More bullshit. Don’t try and understand what Raygun wrote. It’s just a wall of word salad.
I know that because I also have a PhD. Mine was more connected to reality, though. Professor Margaret Sheil censored my thesis, however, so it can’t be found in databases, and I can never work in academia. Thanks to Antifa and the US-based Southern Poverty Law Centre, I can probably never work again anywhere.
While Raygun makes a fortune and goes to the Olympics on nothing but bullshit, there are many wrongthinkers like me who have been cancelled from ever getting a job again due to us saying true things that powerful people don’t like. Or for not getting the jab. Or for making a joke that the Karens in HR didn’t like.
If only we’d learned to bullshit like Raygun. She’s certainly prolific. Her contributions to knowledge include such published bangers as: ‘The ethics of living a double life: rethinking ownership, authenticity, and identity in hip hop culture’ (bullshit); ‘Where the #bgirls at? Politics of (in)visibility in breaking culture’ (bullshit); ‘"Don't Worry, it's Just a Girl!": negotiating and challenging gendered assumptions in Sydney's breakdancing scene’ (feminist bullshit); and ‘Dancing away distinction: queering hip hop culture through all style battles’ (obligatory gay bullshit).

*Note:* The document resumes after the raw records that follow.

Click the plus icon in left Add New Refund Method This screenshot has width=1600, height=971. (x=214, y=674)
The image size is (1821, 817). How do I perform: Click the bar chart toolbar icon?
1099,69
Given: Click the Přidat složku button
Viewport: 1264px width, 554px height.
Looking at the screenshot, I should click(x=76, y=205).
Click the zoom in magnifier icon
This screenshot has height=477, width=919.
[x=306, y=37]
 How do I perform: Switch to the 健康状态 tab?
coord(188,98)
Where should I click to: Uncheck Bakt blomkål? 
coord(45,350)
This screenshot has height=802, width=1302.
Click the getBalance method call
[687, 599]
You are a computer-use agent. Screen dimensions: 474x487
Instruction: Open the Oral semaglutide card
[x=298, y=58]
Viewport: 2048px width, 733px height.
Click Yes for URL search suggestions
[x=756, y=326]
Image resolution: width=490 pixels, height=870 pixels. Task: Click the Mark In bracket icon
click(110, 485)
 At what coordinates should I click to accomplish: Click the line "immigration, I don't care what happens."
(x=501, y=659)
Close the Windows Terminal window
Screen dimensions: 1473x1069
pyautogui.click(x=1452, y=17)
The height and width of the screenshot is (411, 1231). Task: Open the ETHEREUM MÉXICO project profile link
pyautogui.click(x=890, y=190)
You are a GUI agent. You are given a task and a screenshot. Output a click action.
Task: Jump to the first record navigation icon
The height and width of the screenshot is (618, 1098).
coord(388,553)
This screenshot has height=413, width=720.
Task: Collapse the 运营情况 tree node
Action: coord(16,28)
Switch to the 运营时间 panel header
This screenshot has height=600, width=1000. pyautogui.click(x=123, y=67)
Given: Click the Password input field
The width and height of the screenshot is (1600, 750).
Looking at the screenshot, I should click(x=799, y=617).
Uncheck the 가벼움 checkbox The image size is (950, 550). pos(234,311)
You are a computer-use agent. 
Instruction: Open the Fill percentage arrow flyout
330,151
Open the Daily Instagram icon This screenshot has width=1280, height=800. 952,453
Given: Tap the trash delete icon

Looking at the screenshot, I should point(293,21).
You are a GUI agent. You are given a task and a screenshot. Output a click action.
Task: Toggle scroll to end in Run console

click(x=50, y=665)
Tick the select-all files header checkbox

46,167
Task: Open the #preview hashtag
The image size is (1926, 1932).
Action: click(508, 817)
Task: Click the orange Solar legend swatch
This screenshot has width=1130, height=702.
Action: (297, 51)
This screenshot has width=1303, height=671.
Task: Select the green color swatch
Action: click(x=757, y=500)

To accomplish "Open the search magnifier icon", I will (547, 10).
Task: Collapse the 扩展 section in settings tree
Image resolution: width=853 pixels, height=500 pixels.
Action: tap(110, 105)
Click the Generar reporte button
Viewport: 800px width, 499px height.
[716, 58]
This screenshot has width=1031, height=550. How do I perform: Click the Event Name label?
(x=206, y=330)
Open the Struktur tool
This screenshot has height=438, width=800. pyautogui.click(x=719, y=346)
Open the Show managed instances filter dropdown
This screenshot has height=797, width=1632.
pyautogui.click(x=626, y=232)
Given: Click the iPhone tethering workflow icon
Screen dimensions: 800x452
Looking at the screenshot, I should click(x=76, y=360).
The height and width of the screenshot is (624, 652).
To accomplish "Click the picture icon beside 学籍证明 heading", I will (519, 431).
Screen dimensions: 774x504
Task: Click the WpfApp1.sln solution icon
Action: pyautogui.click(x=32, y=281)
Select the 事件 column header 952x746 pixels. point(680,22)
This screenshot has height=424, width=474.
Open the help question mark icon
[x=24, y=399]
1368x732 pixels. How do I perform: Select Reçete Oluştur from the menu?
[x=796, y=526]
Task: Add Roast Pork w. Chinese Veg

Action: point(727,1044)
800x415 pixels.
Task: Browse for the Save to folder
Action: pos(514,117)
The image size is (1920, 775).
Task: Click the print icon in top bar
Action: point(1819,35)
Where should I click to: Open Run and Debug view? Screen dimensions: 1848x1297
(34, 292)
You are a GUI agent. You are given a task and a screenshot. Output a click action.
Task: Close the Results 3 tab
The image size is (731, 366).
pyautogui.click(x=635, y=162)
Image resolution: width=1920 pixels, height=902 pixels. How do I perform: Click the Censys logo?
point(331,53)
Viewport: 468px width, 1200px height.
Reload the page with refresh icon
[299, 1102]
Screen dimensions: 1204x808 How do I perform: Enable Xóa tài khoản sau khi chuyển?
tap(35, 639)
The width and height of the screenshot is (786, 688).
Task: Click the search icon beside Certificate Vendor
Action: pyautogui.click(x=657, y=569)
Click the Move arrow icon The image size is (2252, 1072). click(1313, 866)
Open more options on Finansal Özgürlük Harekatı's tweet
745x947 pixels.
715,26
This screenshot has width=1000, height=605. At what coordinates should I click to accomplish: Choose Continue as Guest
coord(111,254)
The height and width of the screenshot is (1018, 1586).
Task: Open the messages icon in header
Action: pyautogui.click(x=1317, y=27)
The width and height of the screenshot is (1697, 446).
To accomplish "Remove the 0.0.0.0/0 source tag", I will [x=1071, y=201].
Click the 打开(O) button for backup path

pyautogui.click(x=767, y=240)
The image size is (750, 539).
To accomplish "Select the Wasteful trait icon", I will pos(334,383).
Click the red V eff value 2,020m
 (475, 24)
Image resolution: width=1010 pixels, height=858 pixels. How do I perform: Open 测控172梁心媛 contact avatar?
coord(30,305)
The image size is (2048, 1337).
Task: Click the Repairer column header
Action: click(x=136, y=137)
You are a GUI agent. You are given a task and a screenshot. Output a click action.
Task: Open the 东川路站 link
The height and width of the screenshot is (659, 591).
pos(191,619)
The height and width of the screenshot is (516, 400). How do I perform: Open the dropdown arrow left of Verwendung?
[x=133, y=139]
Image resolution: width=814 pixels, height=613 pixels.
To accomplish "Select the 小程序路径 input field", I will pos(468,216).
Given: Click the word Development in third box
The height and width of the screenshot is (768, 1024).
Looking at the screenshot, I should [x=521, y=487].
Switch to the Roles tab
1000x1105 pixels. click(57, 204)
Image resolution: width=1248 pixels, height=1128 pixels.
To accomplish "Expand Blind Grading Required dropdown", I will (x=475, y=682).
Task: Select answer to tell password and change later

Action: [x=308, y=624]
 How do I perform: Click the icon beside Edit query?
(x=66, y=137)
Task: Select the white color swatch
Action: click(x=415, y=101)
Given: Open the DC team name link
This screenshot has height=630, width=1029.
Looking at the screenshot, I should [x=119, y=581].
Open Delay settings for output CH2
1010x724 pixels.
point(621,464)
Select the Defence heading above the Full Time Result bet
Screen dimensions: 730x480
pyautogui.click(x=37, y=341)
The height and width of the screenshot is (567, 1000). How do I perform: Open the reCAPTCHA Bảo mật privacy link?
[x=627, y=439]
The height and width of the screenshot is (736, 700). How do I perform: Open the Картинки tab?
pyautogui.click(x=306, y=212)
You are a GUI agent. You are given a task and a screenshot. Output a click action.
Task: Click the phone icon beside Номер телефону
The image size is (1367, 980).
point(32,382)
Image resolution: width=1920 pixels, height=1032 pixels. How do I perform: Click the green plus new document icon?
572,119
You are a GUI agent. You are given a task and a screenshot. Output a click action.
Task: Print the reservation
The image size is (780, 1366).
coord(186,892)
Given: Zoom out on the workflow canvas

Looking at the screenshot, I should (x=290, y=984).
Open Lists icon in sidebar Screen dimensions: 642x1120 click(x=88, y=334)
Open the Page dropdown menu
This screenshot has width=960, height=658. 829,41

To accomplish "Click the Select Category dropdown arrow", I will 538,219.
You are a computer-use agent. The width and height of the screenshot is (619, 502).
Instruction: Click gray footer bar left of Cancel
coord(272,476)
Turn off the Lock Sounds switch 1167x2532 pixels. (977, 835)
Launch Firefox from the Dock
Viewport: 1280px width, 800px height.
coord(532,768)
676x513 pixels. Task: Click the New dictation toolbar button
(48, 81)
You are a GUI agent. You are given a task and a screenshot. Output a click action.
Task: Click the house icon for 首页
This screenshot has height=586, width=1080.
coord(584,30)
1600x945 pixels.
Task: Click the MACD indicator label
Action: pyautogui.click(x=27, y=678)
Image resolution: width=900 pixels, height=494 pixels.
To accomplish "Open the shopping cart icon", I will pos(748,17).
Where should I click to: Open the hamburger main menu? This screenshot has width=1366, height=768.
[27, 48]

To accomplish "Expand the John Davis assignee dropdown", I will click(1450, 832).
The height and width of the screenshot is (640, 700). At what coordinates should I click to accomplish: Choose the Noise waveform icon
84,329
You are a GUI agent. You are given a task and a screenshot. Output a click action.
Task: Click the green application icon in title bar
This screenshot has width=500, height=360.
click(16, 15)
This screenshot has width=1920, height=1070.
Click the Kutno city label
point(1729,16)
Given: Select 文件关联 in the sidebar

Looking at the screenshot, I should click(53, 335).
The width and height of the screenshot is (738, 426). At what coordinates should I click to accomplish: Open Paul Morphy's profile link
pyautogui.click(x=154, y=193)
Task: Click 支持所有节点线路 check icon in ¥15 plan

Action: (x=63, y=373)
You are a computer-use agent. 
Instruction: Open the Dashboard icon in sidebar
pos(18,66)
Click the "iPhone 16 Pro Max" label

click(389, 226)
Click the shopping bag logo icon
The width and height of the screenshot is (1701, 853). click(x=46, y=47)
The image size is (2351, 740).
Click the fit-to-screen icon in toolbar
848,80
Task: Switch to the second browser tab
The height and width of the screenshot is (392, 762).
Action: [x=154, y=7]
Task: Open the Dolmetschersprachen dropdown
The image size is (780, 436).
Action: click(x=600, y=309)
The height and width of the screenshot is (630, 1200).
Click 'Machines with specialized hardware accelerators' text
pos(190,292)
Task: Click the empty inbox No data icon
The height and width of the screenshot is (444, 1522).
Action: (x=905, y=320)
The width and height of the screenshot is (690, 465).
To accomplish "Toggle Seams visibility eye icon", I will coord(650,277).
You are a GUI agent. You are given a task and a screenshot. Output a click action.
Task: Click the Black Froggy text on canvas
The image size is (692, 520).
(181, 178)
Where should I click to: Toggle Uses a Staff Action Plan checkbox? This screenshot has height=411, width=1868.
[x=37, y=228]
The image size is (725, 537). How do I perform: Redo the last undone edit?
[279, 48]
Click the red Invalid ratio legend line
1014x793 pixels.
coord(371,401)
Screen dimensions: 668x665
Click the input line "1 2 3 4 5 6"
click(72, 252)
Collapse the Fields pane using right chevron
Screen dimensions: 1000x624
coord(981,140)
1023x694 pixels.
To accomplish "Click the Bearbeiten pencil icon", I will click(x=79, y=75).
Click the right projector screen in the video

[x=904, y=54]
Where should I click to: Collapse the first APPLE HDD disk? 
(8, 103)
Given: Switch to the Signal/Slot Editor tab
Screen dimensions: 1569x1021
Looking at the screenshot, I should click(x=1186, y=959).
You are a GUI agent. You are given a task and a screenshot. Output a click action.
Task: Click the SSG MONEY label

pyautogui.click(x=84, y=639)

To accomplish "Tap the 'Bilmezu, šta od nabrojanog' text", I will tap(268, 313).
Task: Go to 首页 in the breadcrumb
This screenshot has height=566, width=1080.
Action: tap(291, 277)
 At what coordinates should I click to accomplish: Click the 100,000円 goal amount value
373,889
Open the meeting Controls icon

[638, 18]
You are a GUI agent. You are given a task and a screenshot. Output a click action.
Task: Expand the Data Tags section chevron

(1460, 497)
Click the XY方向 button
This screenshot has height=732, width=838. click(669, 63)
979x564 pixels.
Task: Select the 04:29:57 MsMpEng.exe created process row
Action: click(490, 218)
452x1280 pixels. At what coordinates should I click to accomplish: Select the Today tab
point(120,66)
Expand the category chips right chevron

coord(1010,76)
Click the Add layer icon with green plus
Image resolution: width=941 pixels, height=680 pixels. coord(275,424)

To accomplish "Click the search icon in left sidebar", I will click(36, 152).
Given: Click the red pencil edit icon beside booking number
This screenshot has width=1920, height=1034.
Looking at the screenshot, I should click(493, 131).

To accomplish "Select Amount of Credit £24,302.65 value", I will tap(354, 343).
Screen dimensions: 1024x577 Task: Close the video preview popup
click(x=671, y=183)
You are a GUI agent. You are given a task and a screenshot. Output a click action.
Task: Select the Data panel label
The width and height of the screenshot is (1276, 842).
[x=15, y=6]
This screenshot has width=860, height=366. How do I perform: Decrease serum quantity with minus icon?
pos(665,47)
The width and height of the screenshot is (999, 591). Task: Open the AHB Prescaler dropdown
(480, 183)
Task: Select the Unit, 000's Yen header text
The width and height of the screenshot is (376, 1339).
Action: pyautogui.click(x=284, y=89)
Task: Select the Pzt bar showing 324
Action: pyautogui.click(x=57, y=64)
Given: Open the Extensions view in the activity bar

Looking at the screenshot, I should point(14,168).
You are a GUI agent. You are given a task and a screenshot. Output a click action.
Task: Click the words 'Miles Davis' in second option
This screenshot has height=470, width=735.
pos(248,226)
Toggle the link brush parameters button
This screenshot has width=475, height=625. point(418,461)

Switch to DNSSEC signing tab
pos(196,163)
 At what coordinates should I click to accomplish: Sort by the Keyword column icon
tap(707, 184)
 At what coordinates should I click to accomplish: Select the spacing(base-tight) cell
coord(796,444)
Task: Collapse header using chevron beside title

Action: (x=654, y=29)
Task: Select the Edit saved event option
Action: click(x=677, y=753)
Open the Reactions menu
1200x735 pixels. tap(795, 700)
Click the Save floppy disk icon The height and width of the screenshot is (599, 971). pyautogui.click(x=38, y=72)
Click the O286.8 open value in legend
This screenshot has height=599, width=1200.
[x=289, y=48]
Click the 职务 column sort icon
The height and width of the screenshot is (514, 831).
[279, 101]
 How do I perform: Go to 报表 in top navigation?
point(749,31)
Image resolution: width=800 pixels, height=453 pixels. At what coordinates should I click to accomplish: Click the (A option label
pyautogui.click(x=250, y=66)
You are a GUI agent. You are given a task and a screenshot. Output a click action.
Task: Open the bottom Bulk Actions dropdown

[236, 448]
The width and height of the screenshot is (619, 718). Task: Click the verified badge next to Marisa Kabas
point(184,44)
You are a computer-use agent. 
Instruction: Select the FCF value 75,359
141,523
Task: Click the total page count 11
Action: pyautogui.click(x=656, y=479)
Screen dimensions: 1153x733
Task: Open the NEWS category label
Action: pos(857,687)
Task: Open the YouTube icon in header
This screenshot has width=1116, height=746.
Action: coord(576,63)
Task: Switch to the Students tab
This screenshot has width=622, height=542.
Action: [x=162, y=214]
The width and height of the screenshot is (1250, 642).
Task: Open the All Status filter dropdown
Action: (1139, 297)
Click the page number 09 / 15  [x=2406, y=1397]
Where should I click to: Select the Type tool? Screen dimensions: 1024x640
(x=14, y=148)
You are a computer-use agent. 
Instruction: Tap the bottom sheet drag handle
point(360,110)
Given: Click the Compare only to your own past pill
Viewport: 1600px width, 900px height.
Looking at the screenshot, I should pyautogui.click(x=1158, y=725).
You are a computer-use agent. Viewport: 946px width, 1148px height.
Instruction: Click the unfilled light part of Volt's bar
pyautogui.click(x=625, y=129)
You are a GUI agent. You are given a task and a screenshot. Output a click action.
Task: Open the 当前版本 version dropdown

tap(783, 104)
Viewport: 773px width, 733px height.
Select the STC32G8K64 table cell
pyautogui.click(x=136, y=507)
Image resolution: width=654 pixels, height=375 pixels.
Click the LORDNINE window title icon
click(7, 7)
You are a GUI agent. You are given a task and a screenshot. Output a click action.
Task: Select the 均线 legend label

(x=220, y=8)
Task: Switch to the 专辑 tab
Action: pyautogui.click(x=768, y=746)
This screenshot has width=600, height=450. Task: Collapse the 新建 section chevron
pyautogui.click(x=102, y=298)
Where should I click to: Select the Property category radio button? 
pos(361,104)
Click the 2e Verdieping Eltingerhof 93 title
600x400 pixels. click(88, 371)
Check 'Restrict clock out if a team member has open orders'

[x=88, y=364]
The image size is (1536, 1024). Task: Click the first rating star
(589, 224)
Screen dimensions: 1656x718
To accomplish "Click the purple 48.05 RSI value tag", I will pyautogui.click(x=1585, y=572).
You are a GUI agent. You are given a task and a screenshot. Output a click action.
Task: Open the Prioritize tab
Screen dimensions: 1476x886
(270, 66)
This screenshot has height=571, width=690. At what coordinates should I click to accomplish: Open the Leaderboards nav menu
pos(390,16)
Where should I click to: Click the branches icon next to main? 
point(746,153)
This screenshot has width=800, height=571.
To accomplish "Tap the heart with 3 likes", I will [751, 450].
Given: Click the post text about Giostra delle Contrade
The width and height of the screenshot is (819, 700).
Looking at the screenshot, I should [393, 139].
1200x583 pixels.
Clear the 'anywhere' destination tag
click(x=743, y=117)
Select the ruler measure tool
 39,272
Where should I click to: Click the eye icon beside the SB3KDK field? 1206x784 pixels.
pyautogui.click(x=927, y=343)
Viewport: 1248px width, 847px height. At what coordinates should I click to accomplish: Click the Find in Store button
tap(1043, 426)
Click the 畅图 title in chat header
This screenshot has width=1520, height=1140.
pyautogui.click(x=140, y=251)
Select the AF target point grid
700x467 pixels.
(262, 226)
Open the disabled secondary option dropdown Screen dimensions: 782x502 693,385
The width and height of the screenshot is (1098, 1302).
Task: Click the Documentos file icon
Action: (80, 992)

If you want to know who is behind the subversion and destruction of Western societies, academia is a place to look. Powerful people have worked hard for decades to promote a neo-Marxist identity cult in our universities, shoving merit, rigour and scholastic achievement to the side in favour of ideologically conformist nonsense.
Karens like Raygun have flourished in this politicised, standards-free environment. For as long as she stayed on campus, Raygun could pretend that she was a serious academic and even an accomplished breakdancer.
Raygun got ahead of herself, though. She began to get high on her own supply, and so she no doubt politicked and networked to get herself selected for the Australian Olympic team. She thought the applause she heard in her head would be replicated around the world.
What a mistake. You can be an incompetent fraud as long as you stay out of public view. Raygun didn’t do that.
The Olympic stage is one of the most public places in the world, and Raygun revealed herself to the world.
She revealed Australia in the current year, too.
Out of curiosity, may I ask what your thesis topic was, and what aspect of History (you are an Historian, correct?) it explored.
RIGHT ON Doctor!
As there are more cows than bulls on the planet [if Gates doesn't get its way], I find myself calling out "cow shit", more often than "bull shit". [or is that called being sexist??].